• EXERCISE REQUIREMENTS:
In the listing below, find the line that contains "Task: Select the 248226 км mileage pill" and the line that contains "You are a computer-use agent. The". Quote both and every line between them, exactly, and nothing more.

········

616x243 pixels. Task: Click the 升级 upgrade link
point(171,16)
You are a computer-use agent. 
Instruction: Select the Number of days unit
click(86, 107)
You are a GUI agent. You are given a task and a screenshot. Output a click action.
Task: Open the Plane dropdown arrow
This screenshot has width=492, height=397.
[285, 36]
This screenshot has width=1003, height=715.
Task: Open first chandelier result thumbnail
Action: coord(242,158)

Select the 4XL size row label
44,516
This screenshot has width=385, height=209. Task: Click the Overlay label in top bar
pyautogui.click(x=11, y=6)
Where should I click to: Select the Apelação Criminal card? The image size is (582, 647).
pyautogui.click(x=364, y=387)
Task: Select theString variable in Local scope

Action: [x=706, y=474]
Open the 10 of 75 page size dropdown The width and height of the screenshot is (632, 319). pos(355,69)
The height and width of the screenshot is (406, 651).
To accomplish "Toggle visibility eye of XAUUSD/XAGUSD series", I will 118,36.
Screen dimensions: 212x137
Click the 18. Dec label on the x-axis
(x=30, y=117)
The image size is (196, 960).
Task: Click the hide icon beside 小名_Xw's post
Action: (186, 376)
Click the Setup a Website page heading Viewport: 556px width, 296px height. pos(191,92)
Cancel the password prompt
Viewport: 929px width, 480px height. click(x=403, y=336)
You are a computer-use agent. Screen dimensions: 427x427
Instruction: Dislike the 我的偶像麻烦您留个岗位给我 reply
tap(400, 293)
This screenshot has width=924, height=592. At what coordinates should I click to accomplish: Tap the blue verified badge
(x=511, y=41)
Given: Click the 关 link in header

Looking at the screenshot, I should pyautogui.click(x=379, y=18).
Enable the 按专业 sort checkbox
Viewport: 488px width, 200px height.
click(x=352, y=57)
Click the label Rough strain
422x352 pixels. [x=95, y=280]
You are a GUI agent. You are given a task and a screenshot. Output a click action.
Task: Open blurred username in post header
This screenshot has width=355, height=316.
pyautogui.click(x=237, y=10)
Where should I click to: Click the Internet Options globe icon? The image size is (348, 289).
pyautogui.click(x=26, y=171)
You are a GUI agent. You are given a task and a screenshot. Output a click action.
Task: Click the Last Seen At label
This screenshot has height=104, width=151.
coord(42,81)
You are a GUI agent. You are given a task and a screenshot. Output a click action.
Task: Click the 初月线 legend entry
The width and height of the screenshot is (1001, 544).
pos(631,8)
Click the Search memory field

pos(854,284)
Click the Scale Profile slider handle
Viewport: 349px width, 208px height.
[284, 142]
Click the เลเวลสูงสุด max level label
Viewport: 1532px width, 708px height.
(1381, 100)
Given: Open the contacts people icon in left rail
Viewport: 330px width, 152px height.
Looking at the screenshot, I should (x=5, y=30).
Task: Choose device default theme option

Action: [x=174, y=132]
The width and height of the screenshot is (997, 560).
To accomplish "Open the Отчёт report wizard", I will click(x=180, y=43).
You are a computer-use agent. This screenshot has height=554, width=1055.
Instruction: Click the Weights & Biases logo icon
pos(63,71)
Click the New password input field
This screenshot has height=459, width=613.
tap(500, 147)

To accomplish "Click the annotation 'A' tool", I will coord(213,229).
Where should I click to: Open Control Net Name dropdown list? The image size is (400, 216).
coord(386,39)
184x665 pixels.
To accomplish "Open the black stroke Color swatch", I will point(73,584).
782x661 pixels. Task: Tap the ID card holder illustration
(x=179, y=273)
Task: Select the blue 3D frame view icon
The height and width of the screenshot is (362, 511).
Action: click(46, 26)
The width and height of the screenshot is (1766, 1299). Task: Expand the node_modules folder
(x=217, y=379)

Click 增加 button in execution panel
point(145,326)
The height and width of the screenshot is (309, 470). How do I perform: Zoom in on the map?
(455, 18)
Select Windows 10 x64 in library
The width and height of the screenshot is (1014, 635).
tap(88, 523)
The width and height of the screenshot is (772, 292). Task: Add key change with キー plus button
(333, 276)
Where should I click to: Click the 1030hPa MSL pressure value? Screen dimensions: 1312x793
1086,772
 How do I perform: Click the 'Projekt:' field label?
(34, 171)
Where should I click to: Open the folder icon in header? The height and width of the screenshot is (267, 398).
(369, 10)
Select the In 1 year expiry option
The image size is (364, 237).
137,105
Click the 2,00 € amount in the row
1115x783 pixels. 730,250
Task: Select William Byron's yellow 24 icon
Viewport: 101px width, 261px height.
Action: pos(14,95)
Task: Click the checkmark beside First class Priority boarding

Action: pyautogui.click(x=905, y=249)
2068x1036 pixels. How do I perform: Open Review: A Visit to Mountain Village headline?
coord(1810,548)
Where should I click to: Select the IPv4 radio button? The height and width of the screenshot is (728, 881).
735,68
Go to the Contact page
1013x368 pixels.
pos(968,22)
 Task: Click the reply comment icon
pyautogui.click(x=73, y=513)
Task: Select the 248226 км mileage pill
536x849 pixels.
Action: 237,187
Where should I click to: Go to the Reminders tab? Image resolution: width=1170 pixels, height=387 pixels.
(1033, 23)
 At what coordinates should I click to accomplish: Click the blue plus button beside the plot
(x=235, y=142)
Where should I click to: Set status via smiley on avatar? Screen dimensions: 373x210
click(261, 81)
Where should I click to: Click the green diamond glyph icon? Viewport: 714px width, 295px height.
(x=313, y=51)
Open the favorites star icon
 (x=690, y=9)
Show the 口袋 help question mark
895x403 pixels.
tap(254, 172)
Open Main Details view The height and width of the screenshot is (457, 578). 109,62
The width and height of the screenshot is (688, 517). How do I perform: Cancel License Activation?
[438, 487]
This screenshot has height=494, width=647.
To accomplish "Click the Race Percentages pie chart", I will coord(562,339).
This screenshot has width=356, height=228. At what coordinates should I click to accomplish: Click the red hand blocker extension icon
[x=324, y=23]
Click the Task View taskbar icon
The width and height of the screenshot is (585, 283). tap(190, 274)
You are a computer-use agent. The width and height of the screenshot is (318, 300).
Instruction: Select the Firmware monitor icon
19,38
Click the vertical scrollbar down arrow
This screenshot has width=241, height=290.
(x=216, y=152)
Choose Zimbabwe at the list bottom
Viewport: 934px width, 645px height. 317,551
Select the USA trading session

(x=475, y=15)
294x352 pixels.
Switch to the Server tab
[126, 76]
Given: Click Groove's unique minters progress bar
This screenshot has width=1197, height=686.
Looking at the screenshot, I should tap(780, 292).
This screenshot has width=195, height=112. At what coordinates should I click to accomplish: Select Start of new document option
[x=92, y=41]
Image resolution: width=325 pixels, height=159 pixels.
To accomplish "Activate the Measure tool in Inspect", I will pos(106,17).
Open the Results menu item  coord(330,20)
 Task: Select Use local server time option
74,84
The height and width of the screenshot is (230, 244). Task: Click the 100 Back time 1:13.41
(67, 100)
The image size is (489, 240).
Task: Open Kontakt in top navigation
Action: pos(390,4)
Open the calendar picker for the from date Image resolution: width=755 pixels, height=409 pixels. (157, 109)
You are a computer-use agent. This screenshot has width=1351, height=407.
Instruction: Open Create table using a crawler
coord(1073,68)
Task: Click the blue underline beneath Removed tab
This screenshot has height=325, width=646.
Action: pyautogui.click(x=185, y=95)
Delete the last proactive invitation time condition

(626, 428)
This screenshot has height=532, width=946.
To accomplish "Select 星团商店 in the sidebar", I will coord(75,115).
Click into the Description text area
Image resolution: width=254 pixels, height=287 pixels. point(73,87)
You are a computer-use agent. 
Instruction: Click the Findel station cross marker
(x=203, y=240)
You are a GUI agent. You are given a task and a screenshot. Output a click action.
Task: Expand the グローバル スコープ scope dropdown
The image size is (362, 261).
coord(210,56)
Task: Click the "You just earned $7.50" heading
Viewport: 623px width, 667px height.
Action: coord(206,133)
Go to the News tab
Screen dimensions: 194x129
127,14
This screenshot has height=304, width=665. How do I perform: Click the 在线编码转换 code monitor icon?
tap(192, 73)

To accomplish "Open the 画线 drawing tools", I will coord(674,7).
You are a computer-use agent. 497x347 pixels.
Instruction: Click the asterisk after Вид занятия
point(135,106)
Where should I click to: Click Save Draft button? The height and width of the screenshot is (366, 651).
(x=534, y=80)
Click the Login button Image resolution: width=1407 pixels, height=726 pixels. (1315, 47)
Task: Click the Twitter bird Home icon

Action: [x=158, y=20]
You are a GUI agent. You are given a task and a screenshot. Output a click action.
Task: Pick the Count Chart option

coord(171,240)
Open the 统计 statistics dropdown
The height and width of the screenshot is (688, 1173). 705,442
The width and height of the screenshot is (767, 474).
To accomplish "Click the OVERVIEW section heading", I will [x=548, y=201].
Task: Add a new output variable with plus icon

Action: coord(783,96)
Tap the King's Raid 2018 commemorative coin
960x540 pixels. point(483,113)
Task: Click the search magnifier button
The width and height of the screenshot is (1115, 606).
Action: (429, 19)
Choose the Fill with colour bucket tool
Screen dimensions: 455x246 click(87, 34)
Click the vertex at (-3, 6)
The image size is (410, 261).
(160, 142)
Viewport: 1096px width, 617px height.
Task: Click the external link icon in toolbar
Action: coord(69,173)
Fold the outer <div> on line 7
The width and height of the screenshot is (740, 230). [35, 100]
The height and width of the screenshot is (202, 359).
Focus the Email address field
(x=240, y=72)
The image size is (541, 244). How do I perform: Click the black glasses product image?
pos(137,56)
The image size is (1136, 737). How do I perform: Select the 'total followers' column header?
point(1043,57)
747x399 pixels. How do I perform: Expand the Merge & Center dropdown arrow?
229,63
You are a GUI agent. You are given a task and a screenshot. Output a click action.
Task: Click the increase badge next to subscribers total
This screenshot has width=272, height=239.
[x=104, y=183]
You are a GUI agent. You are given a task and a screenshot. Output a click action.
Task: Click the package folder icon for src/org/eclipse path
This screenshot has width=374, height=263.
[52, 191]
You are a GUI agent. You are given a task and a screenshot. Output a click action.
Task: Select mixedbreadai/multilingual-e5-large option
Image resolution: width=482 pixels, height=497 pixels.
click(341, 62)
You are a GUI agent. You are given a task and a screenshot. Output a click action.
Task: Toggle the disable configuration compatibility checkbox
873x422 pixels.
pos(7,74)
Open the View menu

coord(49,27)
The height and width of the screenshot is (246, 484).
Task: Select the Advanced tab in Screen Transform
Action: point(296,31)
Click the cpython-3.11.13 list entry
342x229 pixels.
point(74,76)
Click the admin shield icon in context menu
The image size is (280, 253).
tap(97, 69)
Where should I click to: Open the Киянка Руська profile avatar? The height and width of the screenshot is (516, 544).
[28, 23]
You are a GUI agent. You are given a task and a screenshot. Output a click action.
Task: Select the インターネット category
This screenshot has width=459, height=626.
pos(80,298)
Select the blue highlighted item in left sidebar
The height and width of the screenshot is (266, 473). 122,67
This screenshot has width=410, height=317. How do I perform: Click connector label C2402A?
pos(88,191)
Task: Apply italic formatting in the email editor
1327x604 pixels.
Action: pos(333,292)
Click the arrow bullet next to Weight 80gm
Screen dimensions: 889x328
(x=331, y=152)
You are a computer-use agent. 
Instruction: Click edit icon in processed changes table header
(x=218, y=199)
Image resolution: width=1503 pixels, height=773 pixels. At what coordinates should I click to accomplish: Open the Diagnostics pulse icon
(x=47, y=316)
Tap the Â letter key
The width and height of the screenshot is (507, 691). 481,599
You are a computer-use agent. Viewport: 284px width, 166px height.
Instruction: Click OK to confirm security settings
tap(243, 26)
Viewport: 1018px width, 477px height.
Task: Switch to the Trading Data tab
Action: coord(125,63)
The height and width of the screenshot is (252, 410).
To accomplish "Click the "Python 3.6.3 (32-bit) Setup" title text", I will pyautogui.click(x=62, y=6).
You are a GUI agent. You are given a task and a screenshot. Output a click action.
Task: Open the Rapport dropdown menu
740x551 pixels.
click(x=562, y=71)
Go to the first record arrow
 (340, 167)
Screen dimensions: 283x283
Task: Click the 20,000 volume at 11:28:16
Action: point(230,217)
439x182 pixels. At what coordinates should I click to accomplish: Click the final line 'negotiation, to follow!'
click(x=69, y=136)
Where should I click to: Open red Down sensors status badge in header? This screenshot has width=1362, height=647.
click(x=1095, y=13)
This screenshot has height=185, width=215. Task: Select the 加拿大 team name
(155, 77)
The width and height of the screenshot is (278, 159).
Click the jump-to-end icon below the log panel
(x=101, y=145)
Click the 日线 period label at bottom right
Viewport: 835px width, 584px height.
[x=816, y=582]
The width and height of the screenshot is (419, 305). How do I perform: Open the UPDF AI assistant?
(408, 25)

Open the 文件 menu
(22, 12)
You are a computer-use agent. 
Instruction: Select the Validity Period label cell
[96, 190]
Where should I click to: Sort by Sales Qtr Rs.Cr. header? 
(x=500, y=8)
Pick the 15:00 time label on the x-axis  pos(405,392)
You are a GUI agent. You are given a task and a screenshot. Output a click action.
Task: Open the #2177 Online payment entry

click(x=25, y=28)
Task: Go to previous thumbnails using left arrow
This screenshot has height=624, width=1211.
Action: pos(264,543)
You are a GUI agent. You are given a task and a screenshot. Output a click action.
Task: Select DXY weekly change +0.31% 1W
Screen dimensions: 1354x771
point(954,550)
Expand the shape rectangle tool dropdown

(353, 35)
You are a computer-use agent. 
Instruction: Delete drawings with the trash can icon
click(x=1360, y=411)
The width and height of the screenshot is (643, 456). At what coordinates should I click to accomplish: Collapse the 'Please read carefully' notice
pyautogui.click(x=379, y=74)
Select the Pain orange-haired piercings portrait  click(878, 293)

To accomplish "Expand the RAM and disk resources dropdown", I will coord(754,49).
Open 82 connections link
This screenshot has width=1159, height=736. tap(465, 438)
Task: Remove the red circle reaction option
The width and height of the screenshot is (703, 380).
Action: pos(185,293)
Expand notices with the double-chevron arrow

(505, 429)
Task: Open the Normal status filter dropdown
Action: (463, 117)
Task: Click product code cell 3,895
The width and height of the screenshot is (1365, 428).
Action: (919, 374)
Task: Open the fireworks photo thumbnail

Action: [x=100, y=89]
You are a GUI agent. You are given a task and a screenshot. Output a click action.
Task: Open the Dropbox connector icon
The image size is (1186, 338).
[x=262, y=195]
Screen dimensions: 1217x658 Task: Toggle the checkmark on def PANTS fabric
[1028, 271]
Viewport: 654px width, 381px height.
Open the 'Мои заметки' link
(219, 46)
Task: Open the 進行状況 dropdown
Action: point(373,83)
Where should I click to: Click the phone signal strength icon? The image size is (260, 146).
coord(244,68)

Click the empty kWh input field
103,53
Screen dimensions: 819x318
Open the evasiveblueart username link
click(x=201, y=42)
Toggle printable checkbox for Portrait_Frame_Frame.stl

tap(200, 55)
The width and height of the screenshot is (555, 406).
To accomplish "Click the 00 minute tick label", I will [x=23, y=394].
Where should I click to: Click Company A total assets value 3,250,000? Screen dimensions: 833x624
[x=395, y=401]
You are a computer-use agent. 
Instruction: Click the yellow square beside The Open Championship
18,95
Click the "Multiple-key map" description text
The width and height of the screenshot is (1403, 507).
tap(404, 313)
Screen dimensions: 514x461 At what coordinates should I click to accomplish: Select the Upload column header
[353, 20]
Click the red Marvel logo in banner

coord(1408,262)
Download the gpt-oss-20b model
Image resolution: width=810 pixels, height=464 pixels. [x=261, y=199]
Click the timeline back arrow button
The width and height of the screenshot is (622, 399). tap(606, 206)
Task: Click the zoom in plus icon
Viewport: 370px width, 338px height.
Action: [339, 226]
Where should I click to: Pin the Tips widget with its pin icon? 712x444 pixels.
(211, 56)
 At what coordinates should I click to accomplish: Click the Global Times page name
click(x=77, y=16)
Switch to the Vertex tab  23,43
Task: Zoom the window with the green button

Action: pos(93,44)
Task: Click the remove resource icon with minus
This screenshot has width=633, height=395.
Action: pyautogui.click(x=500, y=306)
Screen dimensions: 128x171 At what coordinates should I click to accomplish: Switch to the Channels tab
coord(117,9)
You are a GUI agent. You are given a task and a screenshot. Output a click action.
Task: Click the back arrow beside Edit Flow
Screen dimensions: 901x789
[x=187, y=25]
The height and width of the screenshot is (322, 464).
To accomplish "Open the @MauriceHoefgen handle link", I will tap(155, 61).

········

• WRITTEN SOLUTION:
Task: Select the 248226 км mileage pill
536x849 pixels.
Action: 237,187
Where should I click to: Go to the Reminders tab? Image resolution: width=1170 pixels, height=387 pixels.
(1033, 23)
 At what coordinates should I click to accomplish: Click the blue plus button beside the plot
(x=235, y=142)
Where should I click to: Set status via smiley on avatar? Screen dimensions: 373x210
click(261, 81)
Where should I click to: Click the green diamond glyph icon? Viewport: 714px width, 295px height.
(x=313, y=51)
Open the favorites star icon
 (x=690, y=9)
Show the 口袋 help question mark
895x403 pixels.
tap(254, 172)
Open Main Details view The height and width of the screenshot is (457, 578). 109,62
The width and height of the screenshot is (688, 517). How do I perform: Cancel License Activation?
[438, 487]
This screenshot has height=494, width=647.
To accomplish "Click the Race Percentages pie chart", I will coord(562,339).
This screenshot has width=356, height=228. At what coordinates should I click to accomplish: Click the red hand blocker extension icon
[x=324, y=23]
Click the Task View taskbar icon
The width and height of the screenshot is (585, 283). tap(190, 274)
You are a computer-use agent. The width and height of the screenshot is (318, 300).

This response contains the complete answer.